Oppenheimer Review: Thin Man

Oppenheimer Review: Thin Man. By Steve Sailer.

In director Christopher Nolan’s campaign to save moviegoing from technological and social obsolescence, his latest ploy is his most clever yet: to lure grown-ups with three-digit IQs to see his Oppenheimer in numbers that had no longer seemed attainable in the 2020s by making his film outstanding in quality. (Why didn’t anybody ever think of that before?)

When I started reviewing movies 22 years ago, I noticed to my surprise that much of the difference in the quality of movies is really not a matter of opinion: Some films, such as Oppenheimer, are simply much better made than most other films, and practically everybody can see it.

Nolan is an extraordinarily adept filmmaker, as everybody knows. Five of his movies — The Dark Knight and its sequel, Inception, Interstellar, and Dunkirk — have made at least a half billion at the global box office, and Oppenheimer is over $400 million in its first two weekends.

And yet, Nolan has always pushed the envelope in how cognitively challenging a movie can be. Hence, Oppenheimer is three hours long and admirably (perhaps excessively) historically accurate. It depicts enormously complicated events using a gigantic cast. For instance, 78th in the credits list is Gary Oldman as Harry Truman. (And there’s negligible diversity casting: The vast majority of the characters are unapologetically white.) …

Oppenheimer saying, “I am become Death, destroyer of worlds” ranks up there with the best mid-century comic-book true moments, along with J. Edgar Hoover sending Donald Trump’s MIT physicist uncle to inspect the late Nikola Tesla’s hotel suite in 1943 to see if he’d invented any war-winning death rays and forgotten to tell anybody about it. …

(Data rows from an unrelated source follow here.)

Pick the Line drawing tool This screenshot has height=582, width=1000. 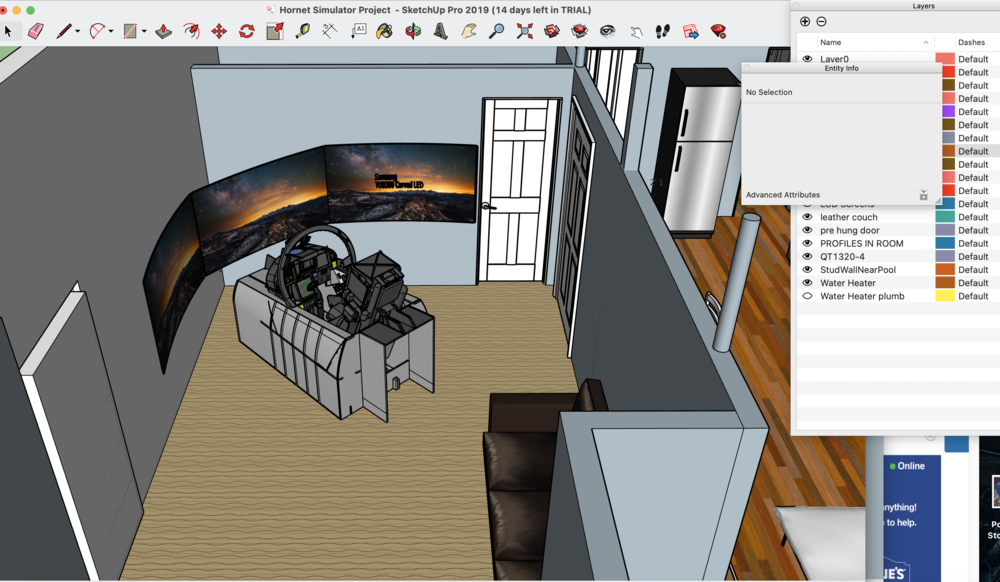pyautogui.click(x=64, y=31)
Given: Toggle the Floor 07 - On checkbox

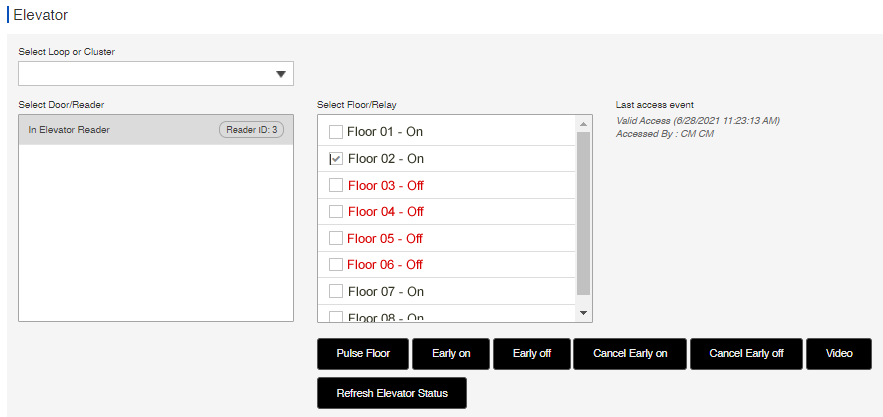Looking at the screenshot, I should tap(336, 291).
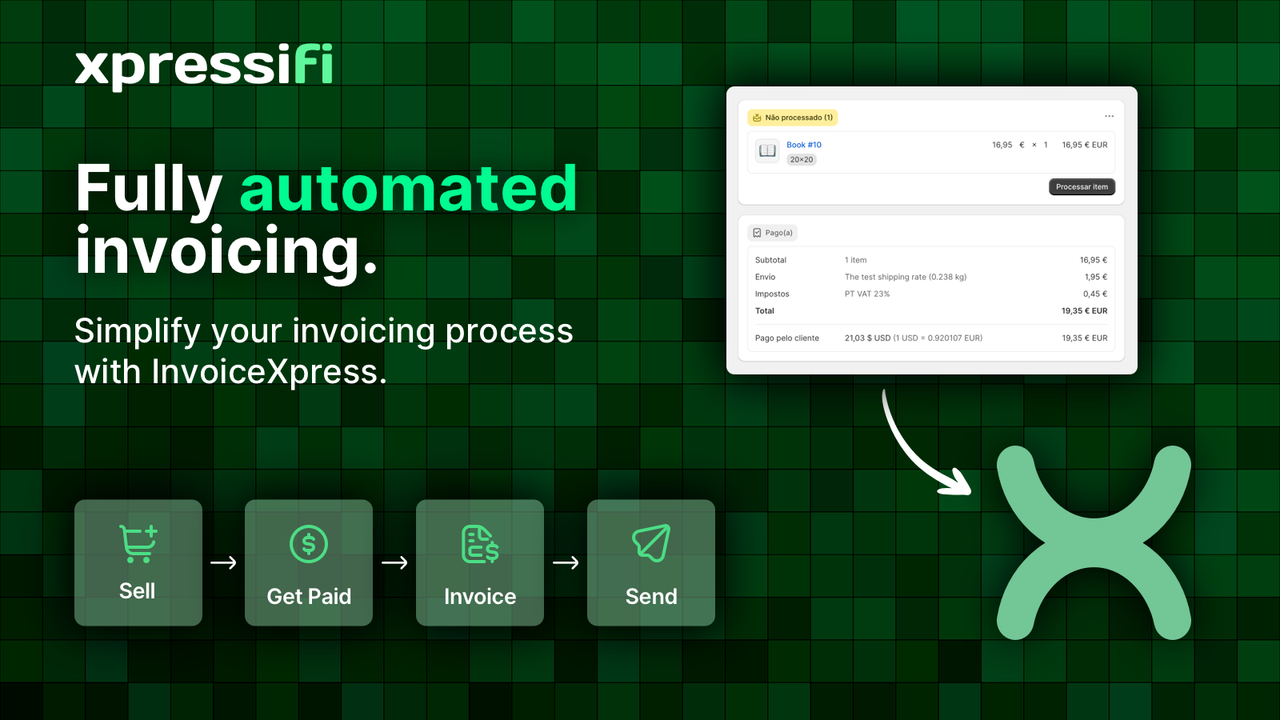Toggle the Não processado (1) status badge

click(793, 117)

More broadly, Oppenheimer features that popular theme of 21st-century movies, “I’m putting together a team,” as he travels about by train recruiting the best physicists in America to move to a secret town he is having built near his beloved ranch in New Mexico. (“Assemble the samurai” has been a favorite theme of directors like Nolan at least since Kurosawa’s Seven Samurai, because hiring the best film craftsmen is a big part of their jobs.) …

If anything, the movie is overly critical of Oppenheimer, choosing to probe his contradictions and flaws relentlessly when it could have devoted more time to showing how a theoretician in his late 30s suddenly turned himself into the recruiter and manager of the most famous assemblage of talent in history. What made Oppenheimer the Danny Ocean of physicists, the leader whose judgment of their skills the other sages found nearly foolproof? Oppenheimer was to physicists what Johnny Carson was to comedians: their rightful St. Peter, worthy of judging them.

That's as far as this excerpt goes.